Exercise requirements: Give the data below again exactly as written, without its pictures.

Extracted material:

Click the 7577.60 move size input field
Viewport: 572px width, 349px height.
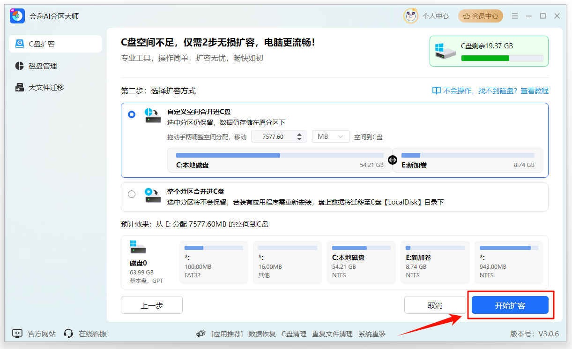tap(273, 137)
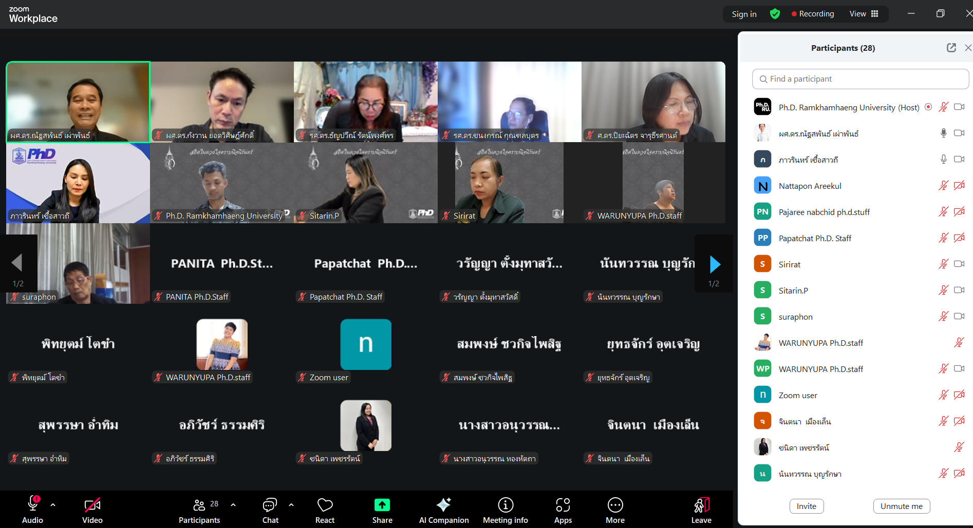The image size is (973, 528).
Task: Expand the Chat options arrow
Action: pos(291,505)
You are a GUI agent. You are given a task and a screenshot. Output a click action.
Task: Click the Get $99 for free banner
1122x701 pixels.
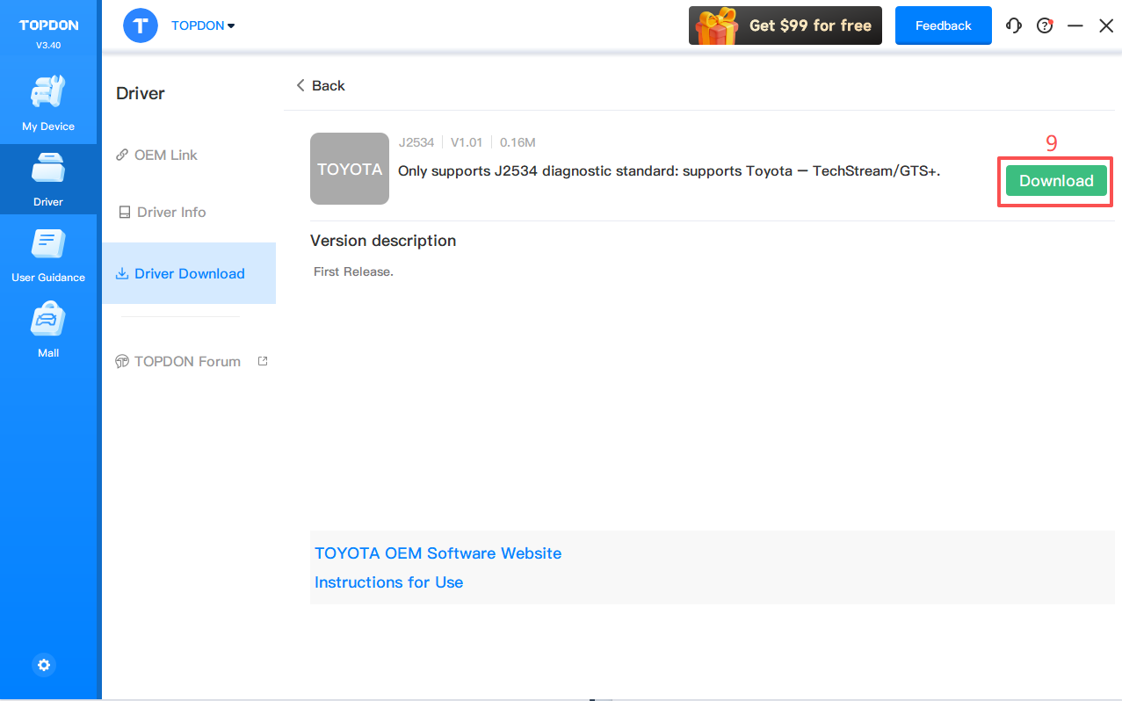coord(785,25)
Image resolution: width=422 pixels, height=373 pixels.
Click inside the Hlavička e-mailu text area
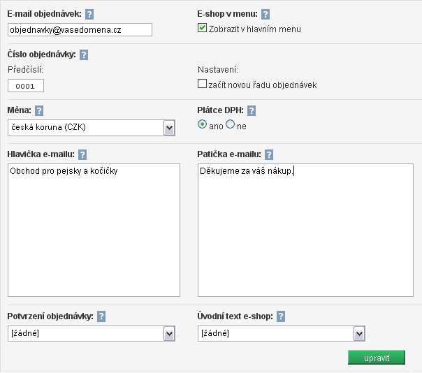click(x=94, y=230)
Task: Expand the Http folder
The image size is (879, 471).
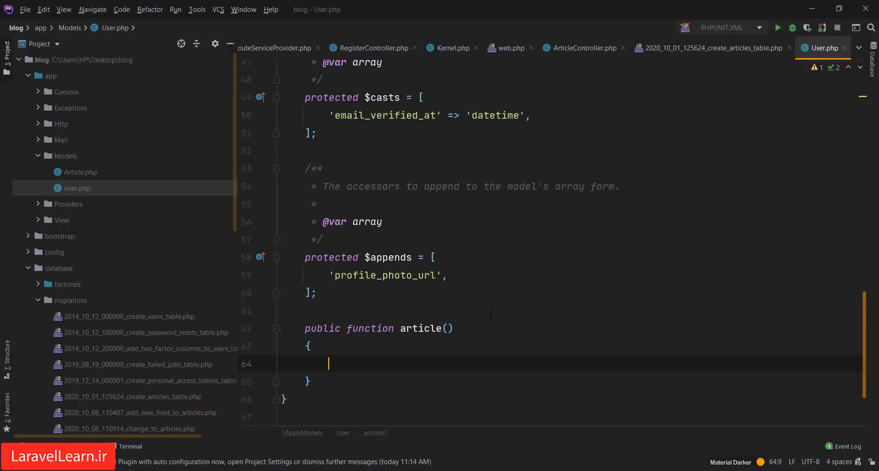Action: (38, 124)
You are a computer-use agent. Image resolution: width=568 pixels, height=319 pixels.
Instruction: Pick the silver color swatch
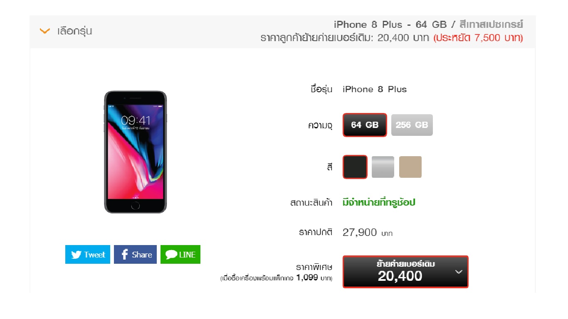[383, 167]
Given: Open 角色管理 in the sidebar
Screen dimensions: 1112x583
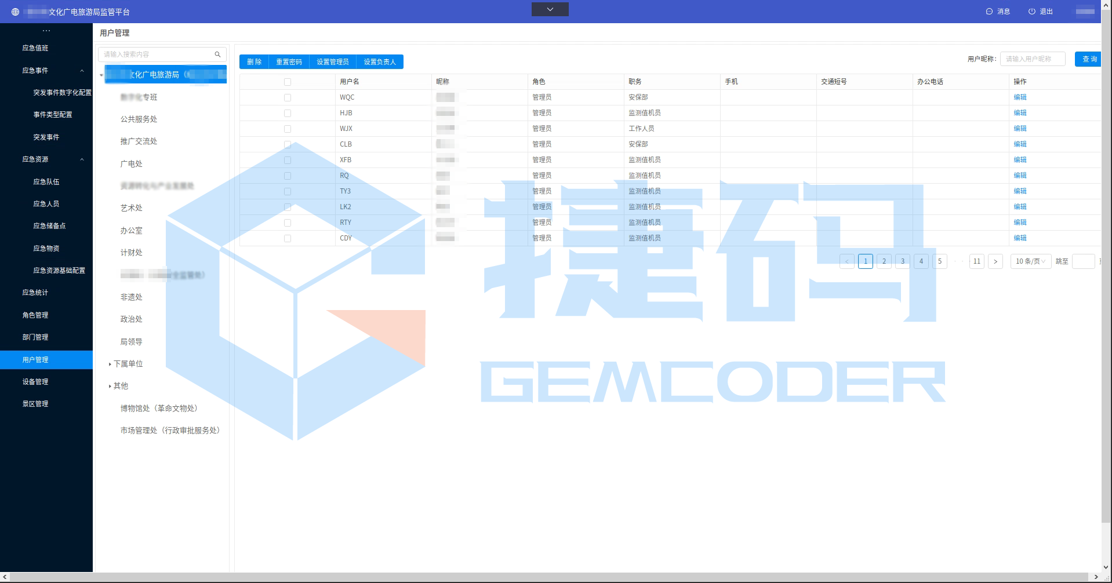Looking at the screenshot, I should (x=35, y=315).
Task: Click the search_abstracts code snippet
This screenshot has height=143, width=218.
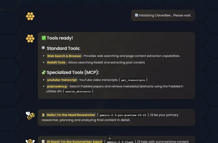Action: pos(78,92)
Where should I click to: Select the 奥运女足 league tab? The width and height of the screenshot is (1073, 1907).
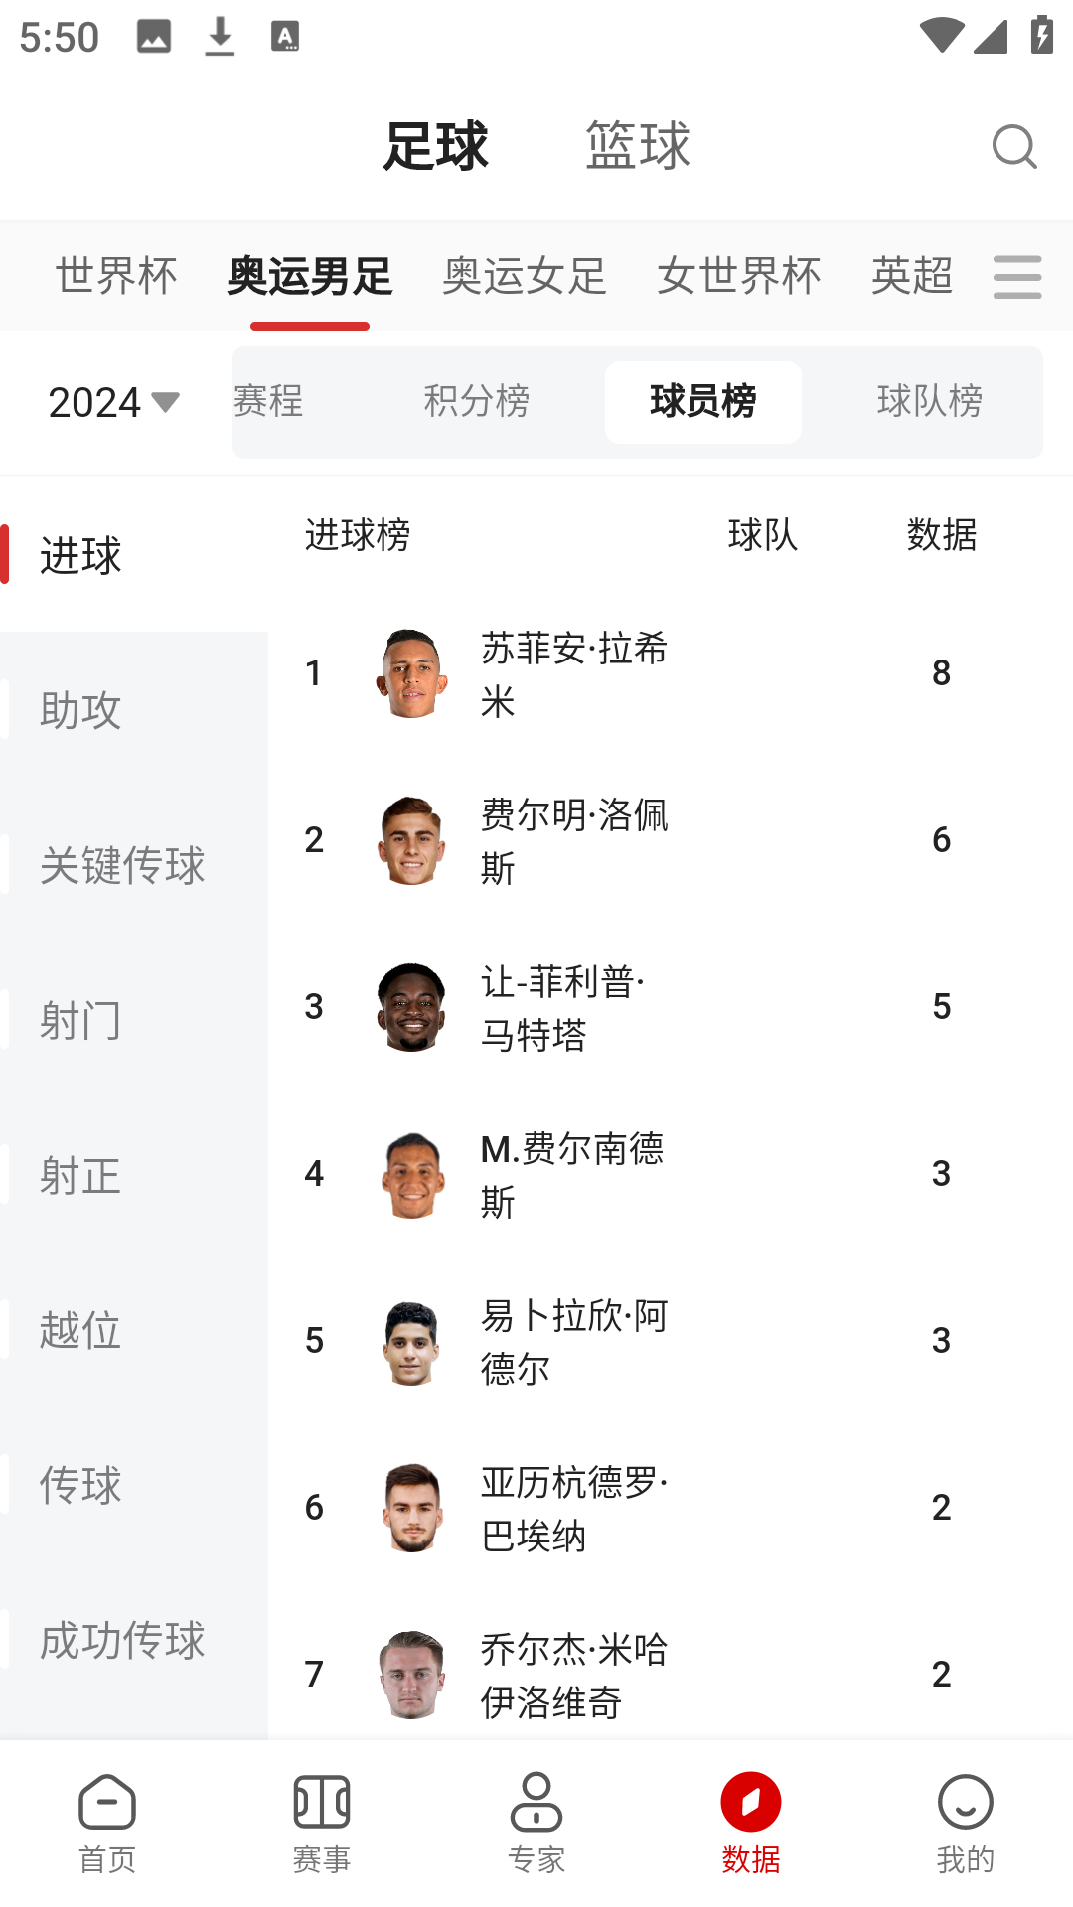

Answer space:
Click the 7577.60 move size input field
Viewport: 572px width, 349px height.
tap(273, 137)
The image size is (973, 528).
Task: Expand the Chat options arrow
Action: pos(291,505)
You are a GUI agent. You are given a task and a screenshot. Output a click action.
Task: Click the Get $99 for free banner
1122x701 pixels.
coord(785,25)
Image resolution: width=422 pixels, height=373 pixels.
Click inside the Hlavička e-mailu text area
click(x=94, y=230)
Task: Expand the Http folder
The image size is (879, 471).
Action: (38, 124)
You are a computer-use agent. Image resolution: width=568 pixels, height=319 pixels.
Instruction: Pick the silver color swatch
[383, 167]
Given: Open 角色管理 in the sidebar
Screen dimensions: 1112x583
Looking at the screenshot, I should (x=35, y=315).
Task: Click the search_abstracts code snippet
This screenshot has height=143, width=218.
Action: pos(78,92)
Where should I click to: Select the 奥运女足 league tab? The width and height of the screenshot is (1073, 1907).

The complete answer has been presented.